Comenzar diciendo que me gusta trabajar a partir de enunciados simples -caminar, fotografiar- sin otra intención que la de entregarme a un proceso de exploración cuyo fin o resultado desconozco o me es igual.

Esta manera de explorar el paisaje, meticulosa y sujeta al azar, trae como mínimo, al final del día, el haber caminado un fragmento de terreno nuevo, no visitado, y haber sido testigo de los eventos sucedidos en su superficie. La fotografía surge como documento o testigo de estas observaciones.

«Costa Tropical» es fruto de una exploración errática de dicha zona geográfica a través del mediodía, momento excepcional cuando las calles quedan desiertas y silenciosas y donde reina una sensación de atemporalidad.
En ese paisaje alterado, tanto las personas como los objetos que quedan aún en su superficie se perciben ahora de forma distinta, aislados los unos de los otros y desconectados entre sí. Su presencia, ahora excepcional -o accidental- parece magnificarse rodeada de tanto vacío, y en esa magnitud aparecen nuevas relaciones espaciales y semánticas, añadiéndose un grado de tensión antes no existente. El azar y lo imprevisible parecen apoderarse del curso de los acontecimientos, coexistiendo lo cómico, lo trágico y lo absurdo, en una nueva realidad que bien podía formar parte de una pieza de teatro sin guión consciente.
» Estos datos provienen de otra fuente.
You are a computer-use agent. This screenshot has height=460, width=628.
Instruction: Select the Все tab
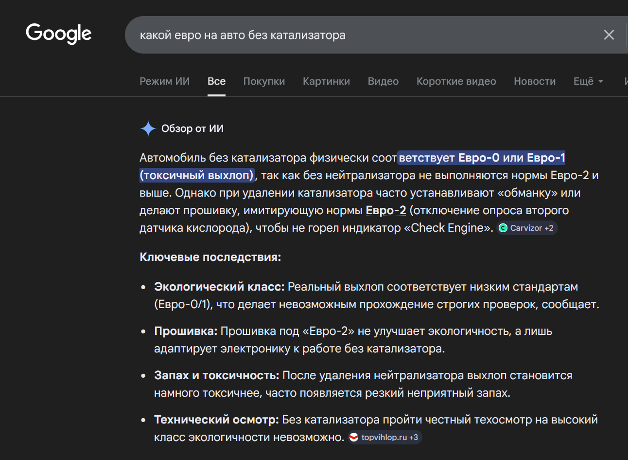coord(216,81)
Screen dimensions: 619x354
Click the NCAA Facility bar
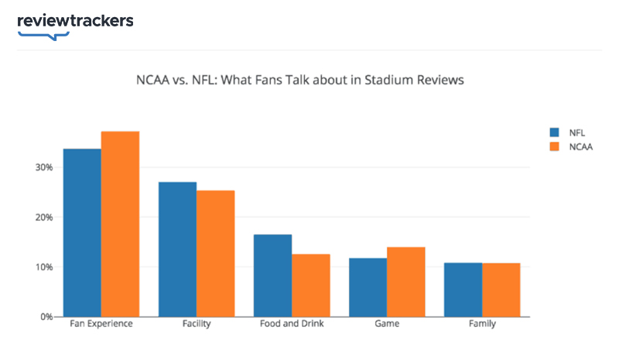[x=215, y=253]
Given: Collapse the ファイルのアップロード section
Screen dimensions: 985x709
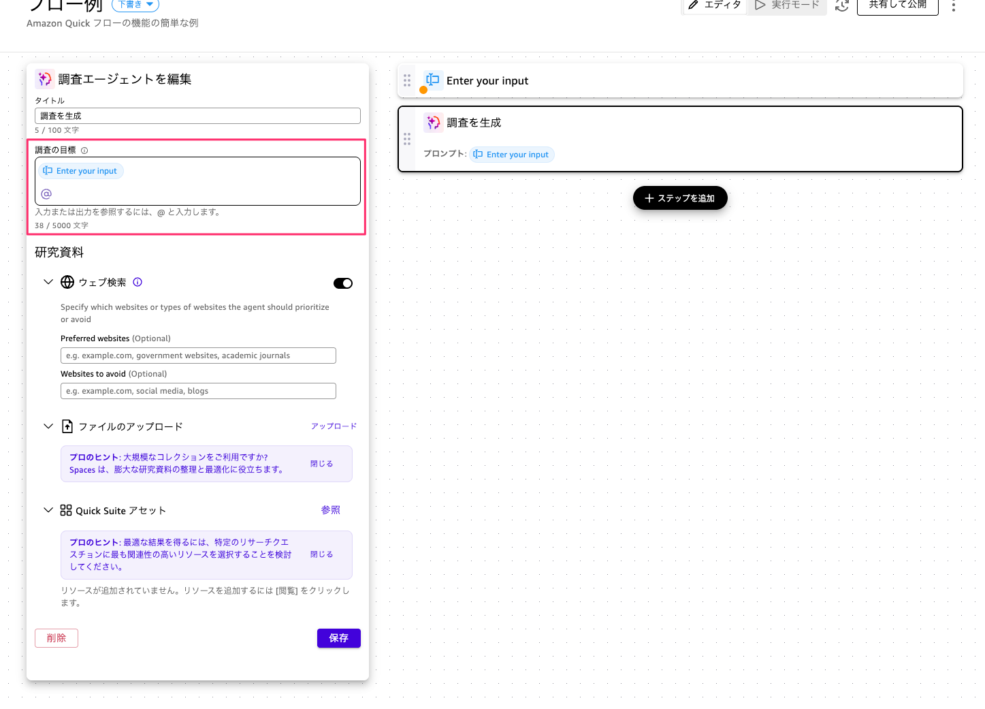Looking at the screenshot, I should click(48, 426).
Con esta serie he intentado producir una imaginería original y alternativa de un área geográfica dada, la Costa Tropical de Granada, al margen de lecturas históricas o localismos, aún sirviéndome para ello de los mismos elementos comunes en el paisaje.
Las imágenes resultantes parecen habitar un territorio nuevo y soberano, situado en algún lugar entre la realidad y la ficción, registro e invención, documento y percepción subjetiva.